**EXERCISE AIM:**
Each record that follows is to be output in full, precisely as written.

**Dataset entries:**
————
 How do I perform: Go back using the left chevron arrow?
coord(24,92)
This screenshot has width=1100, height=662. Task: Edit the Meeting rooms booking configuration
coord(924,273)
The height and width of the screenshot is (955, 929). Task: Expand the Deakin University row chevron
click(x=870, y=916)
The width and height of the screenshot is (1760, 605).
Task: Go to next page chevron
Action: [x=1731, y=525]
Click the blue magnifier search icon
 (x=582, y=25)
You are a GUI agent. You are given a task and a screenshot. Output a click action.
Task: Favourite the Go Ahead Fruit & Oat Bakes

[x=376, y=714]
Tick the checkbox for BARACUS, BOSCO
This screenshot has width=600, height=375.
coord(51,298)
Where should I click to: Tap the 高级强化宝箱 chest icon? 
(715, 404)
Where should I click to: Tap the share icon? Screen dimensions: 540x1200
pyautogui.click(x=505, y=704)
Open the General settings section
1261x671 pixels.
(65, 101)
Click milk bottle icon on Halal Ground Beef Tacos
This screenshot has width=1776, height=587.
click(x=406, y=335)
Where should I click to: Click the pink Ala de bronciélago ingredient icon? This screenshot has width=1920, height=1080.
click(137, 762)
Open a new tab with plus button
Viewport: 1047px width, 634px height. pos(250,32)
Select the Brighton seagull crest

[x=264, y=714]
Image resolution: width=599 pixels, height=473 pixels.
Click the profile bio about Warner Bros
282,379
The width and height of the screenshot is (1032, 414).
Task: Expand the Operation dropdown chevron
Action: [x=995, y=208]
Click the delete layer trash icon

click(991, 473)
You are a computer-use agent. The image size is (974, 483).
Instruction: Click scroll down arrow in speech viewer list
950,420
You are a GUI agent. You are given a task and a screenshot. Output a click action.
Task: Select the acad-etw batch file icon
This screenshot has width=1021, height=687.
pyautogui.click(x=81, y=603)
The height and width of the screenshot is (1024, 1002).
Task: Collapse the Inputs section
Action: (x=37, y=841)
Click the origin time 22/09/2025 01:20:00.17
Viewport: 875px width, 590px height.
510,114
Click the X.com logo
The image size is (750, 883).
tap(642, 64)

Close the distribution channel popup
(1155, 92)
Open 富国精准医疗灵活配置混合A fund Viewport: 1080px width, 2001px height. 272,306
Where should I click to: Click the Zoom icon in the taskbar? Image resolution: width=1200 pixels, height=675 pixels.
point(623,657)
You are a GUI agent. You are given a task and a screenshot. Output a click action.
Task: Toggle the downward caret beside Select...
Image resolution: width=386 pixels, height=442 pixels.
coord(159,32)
————
**THE ANSWER:**
 How do I perform: Go back using the left chevron arrow?
coord(24,92)
This screenshot has width=1100, height=662. Task: Edit the Meeting rooms booking configuration
coord(924,273)
The height and width of the screenshot is (955, 929). Task: Expand the Deakin University row chevron
click(x=870, y=916)
The width and height of the screenshot is (1760, 605).
Task: Go to next page chevron
Action: [x=1731, y=525]
Click the blue magnifier search icon
 (x=582, y=25)
You are a GUI agent. You are given a task and a screenshot. Output a click action.
Task: Favourite the Go Ahead Fruit & Oat Bakes

[x=376, y=714]
Tick the checkbox for BARACUS, BOSCO
This screenshot has width=600, height=375.
coord(51,298)
Where should I click to: Tap the 高级强化宝箱 chest icon? 
(715, 404)
Where should I click to: Tap the share icon? Screen dimensions: 540x1200
pyautogui.click(x=505, y=704)
Open the General settings section
1261x671 pixels.
(65, 101)
Click milk bottle icon on Halal Ground Beef Tacos
This screenshot has width=1776, height=587.
click(x=406, y=335)
Where should I click to: Click the pink Ala de bronciélago ingredient icon? This screenshot has width=1920, height=1080.
click(137, 762)
Open a new tab with plus button
Viewport: 1047px width, 634px height. pos(250,32)
Select the Brighton seagull crest

[x=264, y=714]
Image resolution: width=599 pixels, height=473 pixels.
Click the profile bio about Warner Bros
282,379
The width and height of the screenshot is (1032, 414).
Task: Expand the Operation dropdown chevron
Action: [x=995, y=208]
Click the delete layer trash icon

click(991, 473)
You are a computer-use agent. The image size is (974, 483).
Instruction: Click scroll down arrow in speech viewer list
950,420
You are a GUI agent. You are given a task and a screenshot. Output a click action.
Task: Select the acad-etw batch file icon
This screenshot has width=1021, height=687.
pyautogui.click(x=81, y=603)
The height and width of the screenshot is (1024, 1002).
Task: Collapse the Inputs section
Action: (x=37, y=841)
Click the origin time 22/09/2025 01:20:00.17
Viewport: 875px width, 590px height.
510,114
Click the X.com logo
The image size is (750, 883).
tap(642, 64)

Close the distribution channel popup
(1155, 92)
Open 富国精准医疗灵活配置混合A fund Viewport: 1080px width, 2001px height. 272,306
Where should I click to: Click the Zoom icon in the taskbar? Image resolution: width=1200 pixels, height=675 pixels.
point(623,657)
You are a GUI agent. You are given a task and a screenshot. Output a click action.
Task: Toggle the downward caret beside Select...
Image resolution: width=386 pixels, height=442 pixels.
coord(159,32)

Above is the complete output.